The LangGener language corpus is a multimedia linguistic corpus. Its main application is to investigate the frequency and variants of morphosyntactic calques in two generations of Polish-German bilinguals. The corpus with annotated morphosyntactic calques will contribute to studies into the linguistic outcomes of language contact. It can also be used in glottodidactics.
The corpus gives access to recordings of speech produced by bilinguals. The sounds can be studied in phonetic research, including in experimental phonetics.
The corpus is also a source for researching dialects of German, as it includes endangered varieties of German used in northern and western Poland.
The corpus can also be used for sociolinguistic studies, as it features fragments concerning the speakers’ language biographies. Researching language biographies can stimulate the development of cultural anthropology and ethnology, in particular studies on the identity of ethnic, cultural, and language minorities.

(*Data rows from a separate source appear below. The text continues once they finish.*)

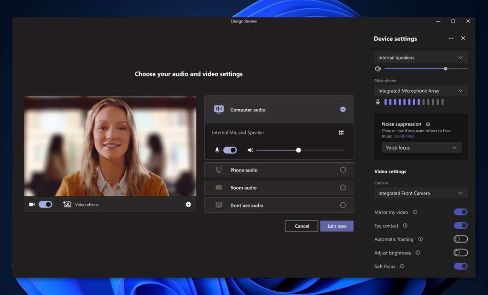Enable Automatic framing
Viewport: 488px width, 295px height.
(x=460, y=239)
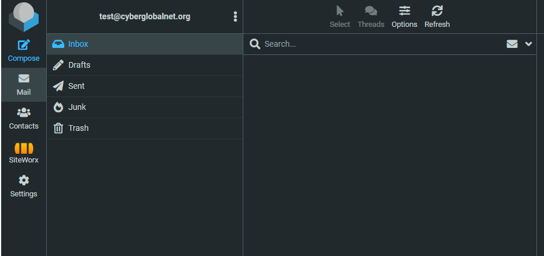Toggle Threads view in toolbar
The height and width of the screenshot is (256, 544).
pos(371,17)
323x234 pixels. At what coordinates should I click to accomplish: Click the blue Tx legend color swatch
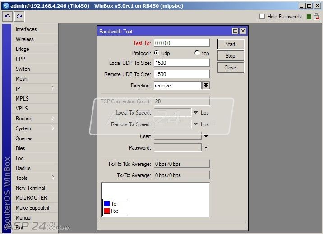point(107,203)
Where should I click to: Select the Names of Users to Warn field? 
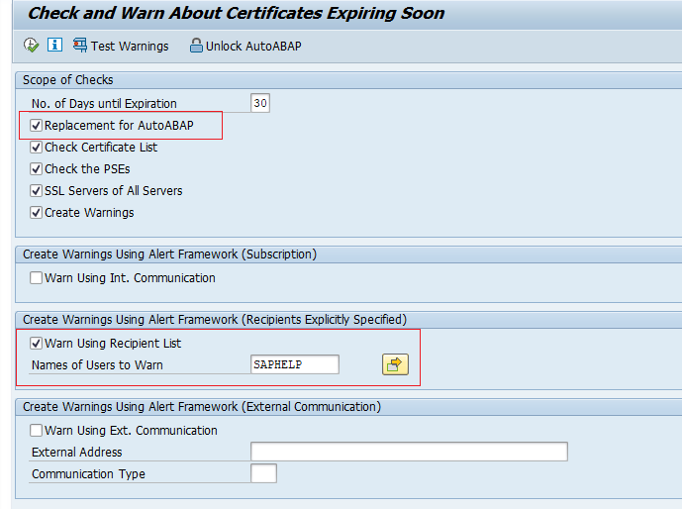coord(295,364)
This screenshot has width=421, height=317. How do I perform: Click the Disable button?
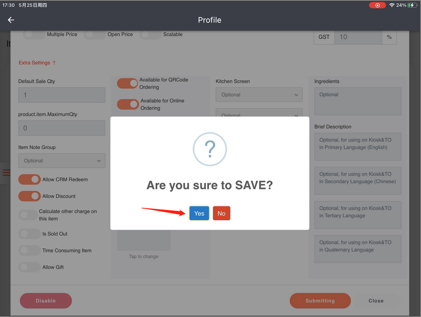point(45,301)
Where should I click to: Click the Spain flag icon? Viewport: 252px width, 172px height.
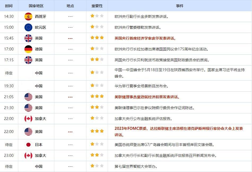point(28,16)
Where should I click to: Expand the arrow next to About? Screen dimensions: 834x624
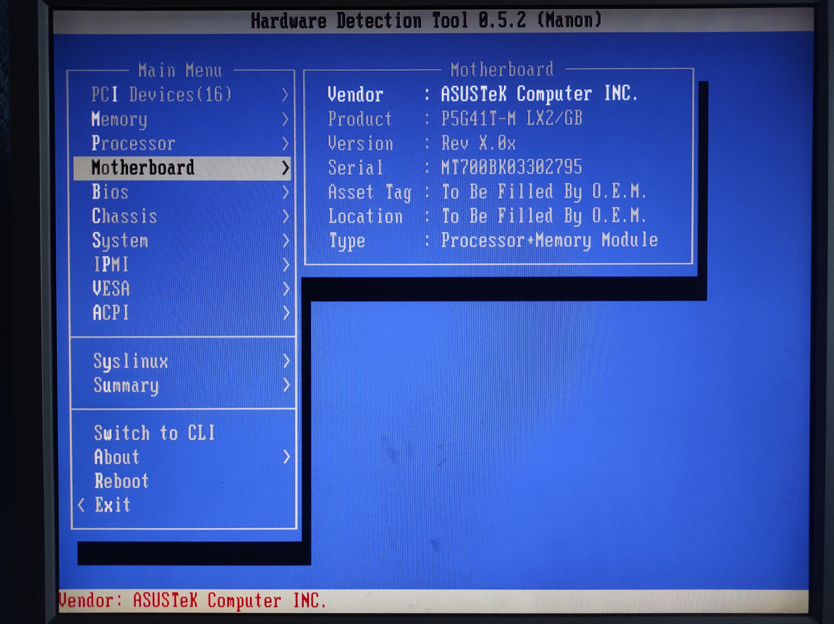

The project was conducted within the BEETHOVEN 2 program and jointly financed by the Deutsche Forschungsgemeinschaft (DFG), project no. HA 2659/9-1, and National Science Centre (Narodowe Centrum Nauki), project no. 2016/23/G/HS2/04369. It was affiliated with the Institute of Slavic Studies, the Polish Academy of Sciences (PAN), and the University of Regensburg. The LangGener corpus is stored on the server of the Institute of Polish Language, the Polish Academy of Sciences.